If anyone would like to play with the model check out either the Google Colab [1] (if you wanna run it on Google's cloud) or my site [2] (if you want a simplified UI).

[0]: https://github.com/lucidrains/big-sleep/

[1]: https://colab.research.google.com/drive/1MEWKbm-driRNF8PrU7o...

[2]: https://dank.xyz

TheRealPomax · on Feb 25, 2021

Can someone explain what this even is for folks reading the description and going "this means nothing to me"?

ansk · on Feb 25, 2021

About a month ago, OpenAI released information on their latest project -- a neural network which aims to generate images from text[1]. The results were impressive and the work received a lot of attention in the ML community.
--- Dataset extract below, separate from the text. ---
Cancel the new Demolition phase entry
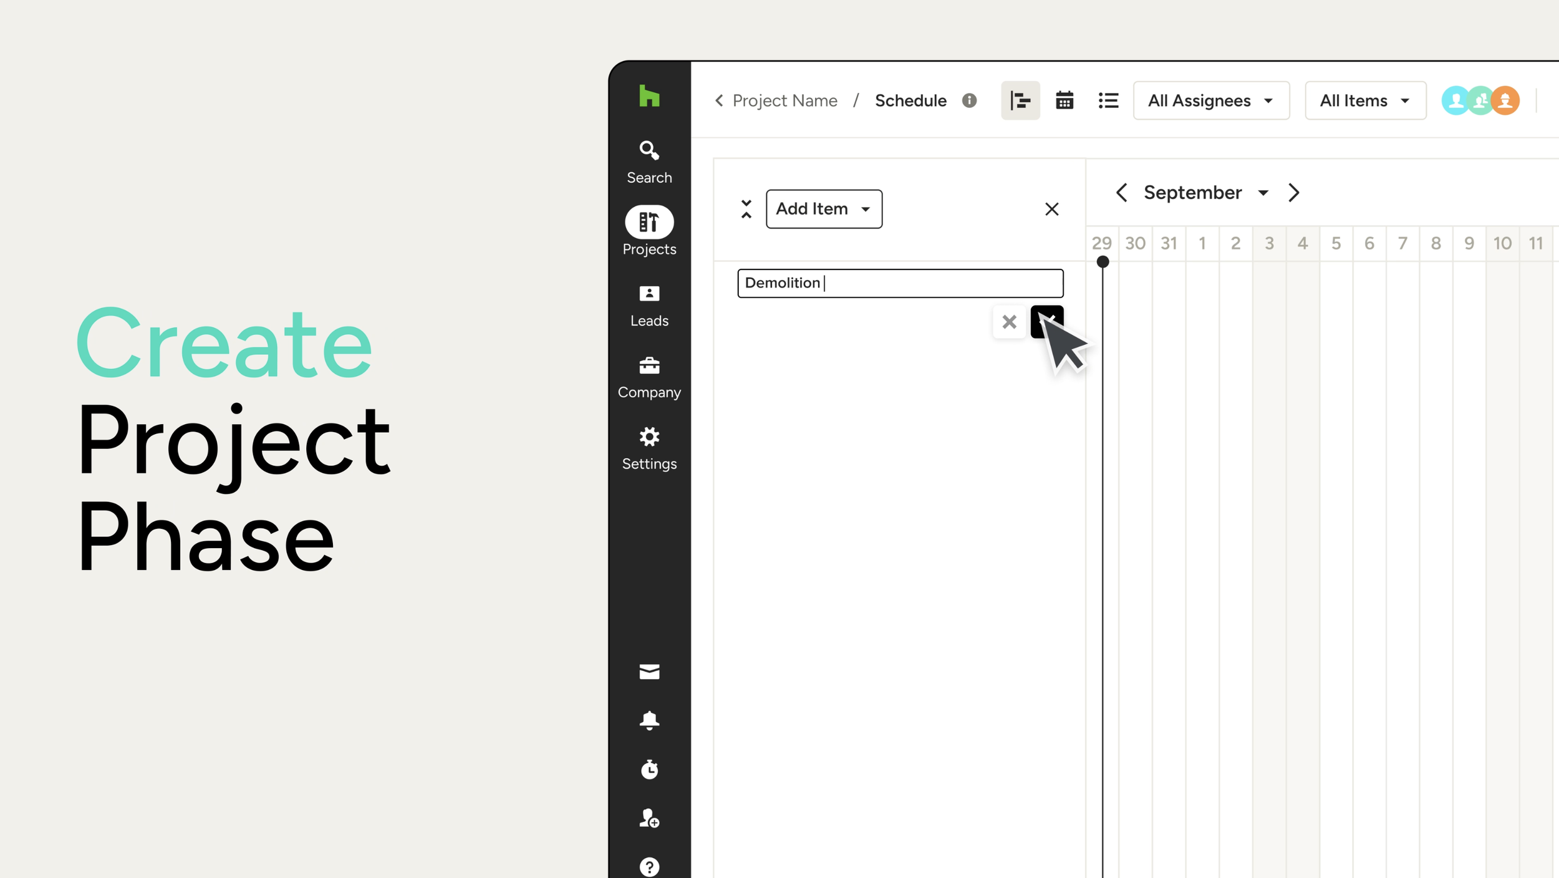This screenshot has width=1559, height=878. pos(1009,322)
The repo linked in this post includes a small portion of the code used in the model. Perhaps I'm missing some context as well, but the code itself appears to be remarkably generic, not particularly interesting, and basically useless on its own. Perhaps the repo is in its early stages and more interesting developments may come later. I'd assume it's simply being upvoted because of all the OpenAI fanboys. Feel free to correct me if I'm mistaken and there is something remotely useful in this repo.
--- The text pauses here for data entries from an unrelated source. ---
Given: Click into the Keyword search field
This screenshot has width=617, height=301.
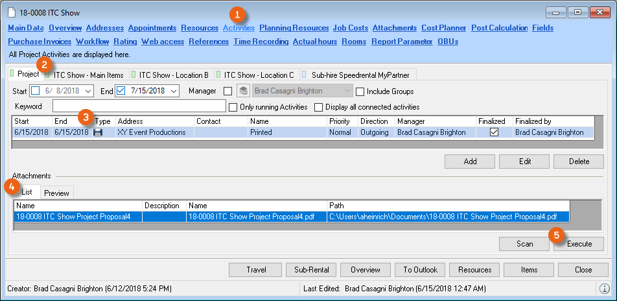Looking at the screenshot, I should (139, 106).
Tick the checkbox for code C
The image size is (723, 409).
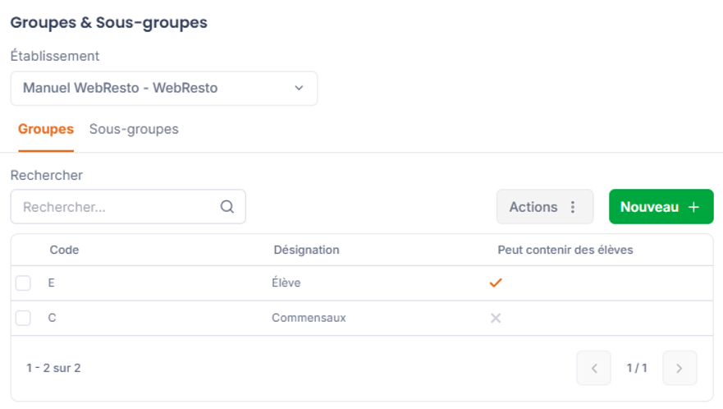tap(23, 318)
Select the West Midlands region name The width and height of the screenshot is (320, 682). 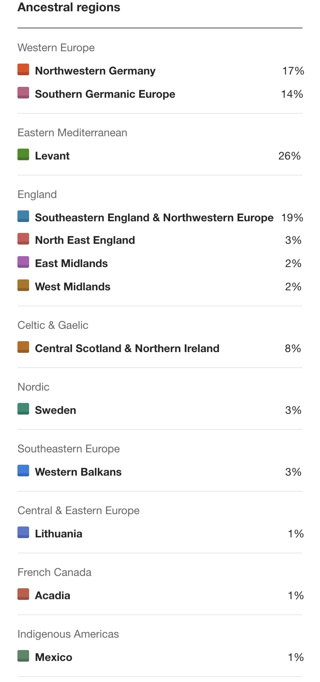coord(73,287)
[1] https://openai.com/blog/dall-e/

jrrrr · on Feb 25, 2021

Right?

What's DALL·E.? What's a VAE?

A post to hacker news doesn't target a specific niche community.

drdeca · on Feb 25, 2021

DALL-E (DALL·E ?) is a machine learning model which, given a caption and either a top portion (not "the top half" but rather some amount of top segment) or nothing, will generate an image which continues what it was given, in a way that is supposed to match the caption. From the results they published from it, it looks quite convincing. You can do things like specify the art style, or various novel combinations of things, and it will often produce a good looking image of that thing.

One of the examples that was shown was making a chair that looks like an avocado. It produced a number of such images.
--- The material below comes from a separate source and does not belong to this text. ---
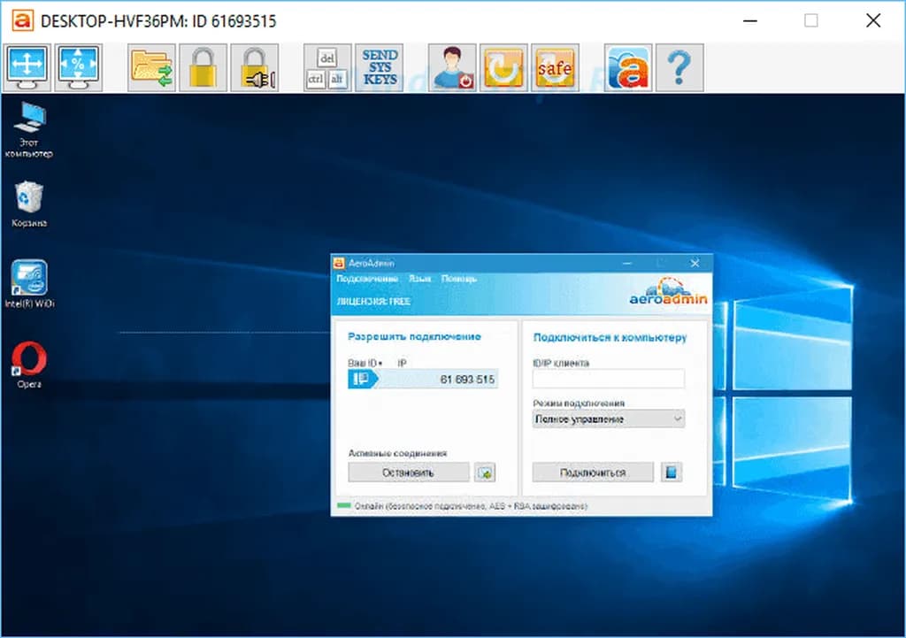
Task: Click the Подключиться button
Action: [592, 473]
It seems rather impressive imo.

_____

A VAE is a "variational auto-encoder". aiui, a VAE is a neural net which has an encoder part, and a decoder part, where the encoder part has input which is the full thing (in this context, the picture, (or maybe small square in a picture?)), and this is also the space that the output of the decoder has. The space for the output of the encoder is much smaller than the other side.

Err, let me rephrase that.

There's a high dimensional space, like the space of possible pictures, but you want to reduce it to a low dimensional space corresponding to the sort of pictures in your dataset, so you have the neural net take in a picture, map it into some low dimensional space (this is the encoder), and then map it back to the original high dimensional space, trying to make it so that the output it gets out after doing that is as close as it can get to the input that went into the encoder. Once you've gotten that working well, you can just grab random locations in the low dimensional space, and it will look like a picture of the same type that came from your dataset?

uh, I'm simplifying as a result of not knowing all the details myself.

make3 · on Feb 24, 2021

the title should be updated, this doesn't have the paper, and it's not the code for DALL-E but for its VAE component only

pikseladam · on Feb 25, 2021

I have prepared it in collab. https://colab.research.google.com/drive/1KA2w8bA9Q1HDiZf5Ow_...

MrUssek · on Feb 24, 2021

So, uhh, where's the paper? The link in the readme isn't active.

skybrian · on Feb 25, 2021

Seems to be here: https://arxiv.org/pdf/2102.12092.pdf

campac · on Feb 24, 2021

Has anyone tried this out?

CasperDern · on Feb 24, 2021

The repository linked is just a part of the entire model so it can't be used as is.

That said there is a completely implementation made by lucidrains[1] with some results, the only missing component now is the dataset.

[1]: https://github.com/lucidrains/DALLE-pytorch

minimaxir · on Feb 24, 2021

A thread of examples from the provided notebook: https://twitter.com/ak92501/status/1364666124919447558

Note that these just demonstrate that arbitrary encoded input images match the decoded images, which is what would be expected from a VAE.